Problem requirements: Locate every line in the records that contains the word "Toggle" and copy each of those lines. Match case exactly.

Listing:
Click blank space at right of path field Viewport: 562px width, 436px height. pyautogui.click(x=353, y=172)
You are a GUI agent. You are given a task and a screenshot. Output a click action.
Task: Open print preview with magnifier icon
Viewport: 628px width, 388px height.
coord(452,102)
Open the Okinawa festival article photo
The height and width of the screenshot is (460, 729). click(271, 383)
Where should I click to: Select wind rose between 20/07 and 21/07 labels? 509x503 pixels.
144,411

...

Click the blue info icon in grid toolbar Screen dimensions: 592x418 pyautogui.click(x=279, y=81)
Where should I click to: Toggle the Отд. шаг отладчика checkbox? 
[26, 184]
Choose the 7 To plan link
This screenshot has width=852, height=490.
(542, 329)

---

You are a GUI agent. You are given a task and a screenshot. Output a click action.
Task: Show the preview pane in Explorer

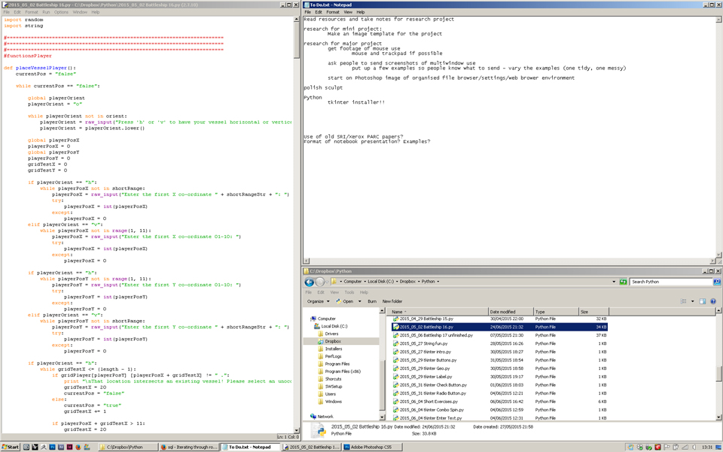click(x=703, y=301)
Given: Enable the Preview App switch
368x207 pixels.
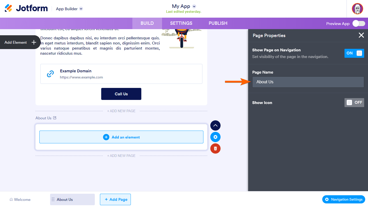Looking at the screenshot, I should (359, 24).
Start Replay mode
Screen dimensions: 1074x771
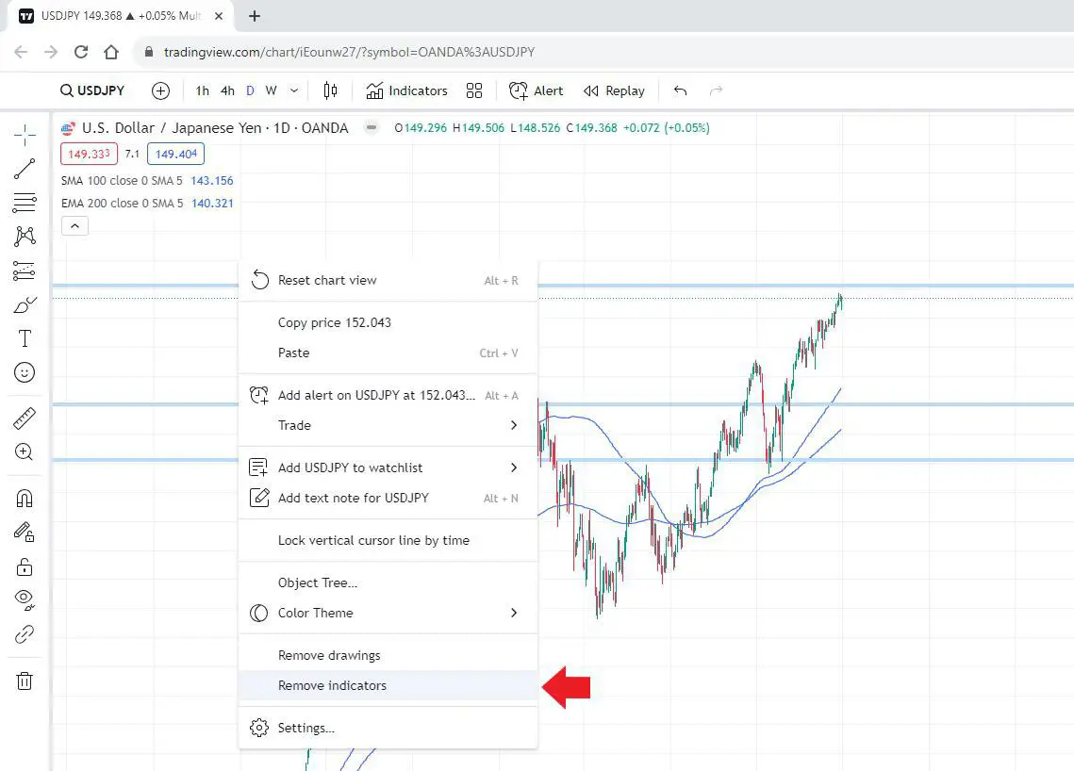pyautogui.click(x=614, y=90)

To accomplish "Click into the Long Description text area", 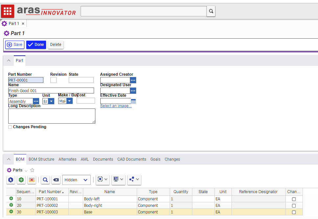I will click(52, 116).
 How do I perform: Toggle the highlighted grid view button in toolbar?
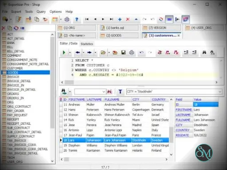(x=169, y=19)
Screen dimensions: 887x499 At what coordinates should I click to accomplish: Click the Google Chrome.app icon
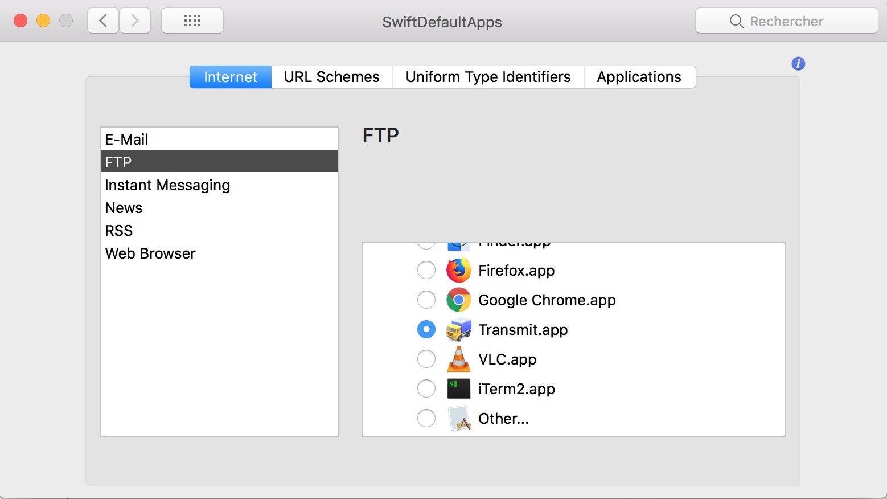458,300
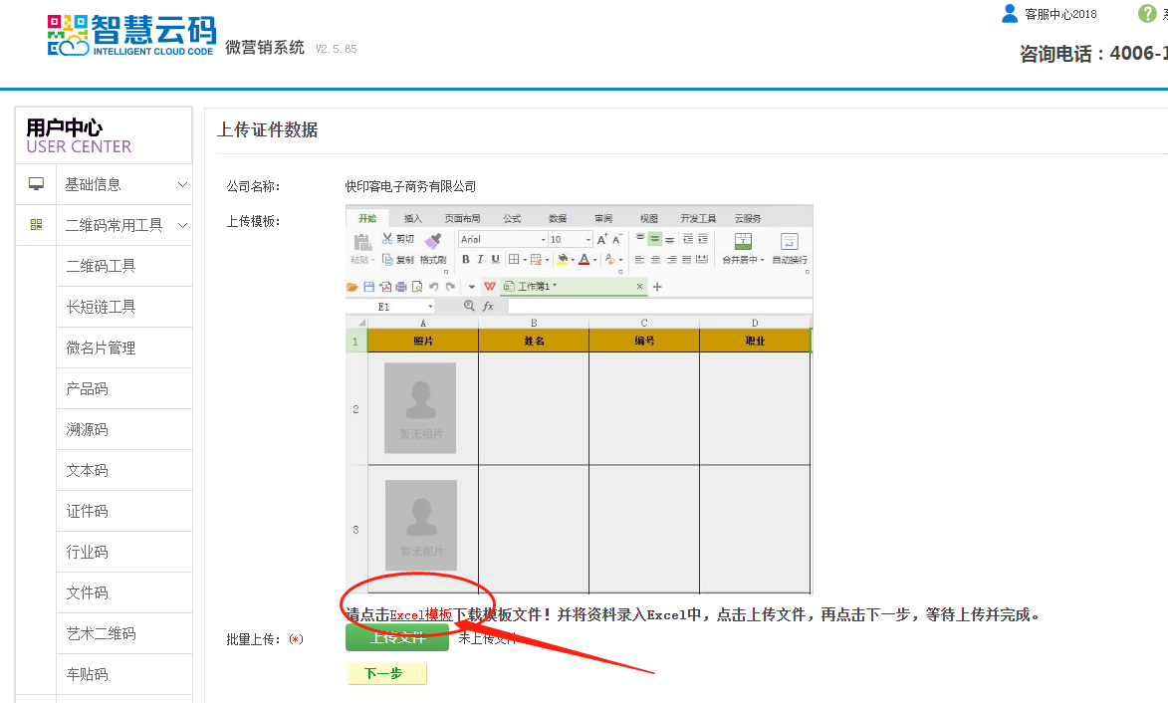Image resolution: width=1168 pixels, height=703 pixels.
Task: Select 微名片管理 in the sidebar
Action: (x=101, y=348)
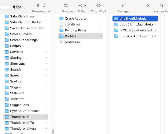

Response to this task:
Where should I click to: Toggle the Отд. шаг отладчика checkbox? 
 How do I perform: Toggle the highlighted grid view button in toolbar?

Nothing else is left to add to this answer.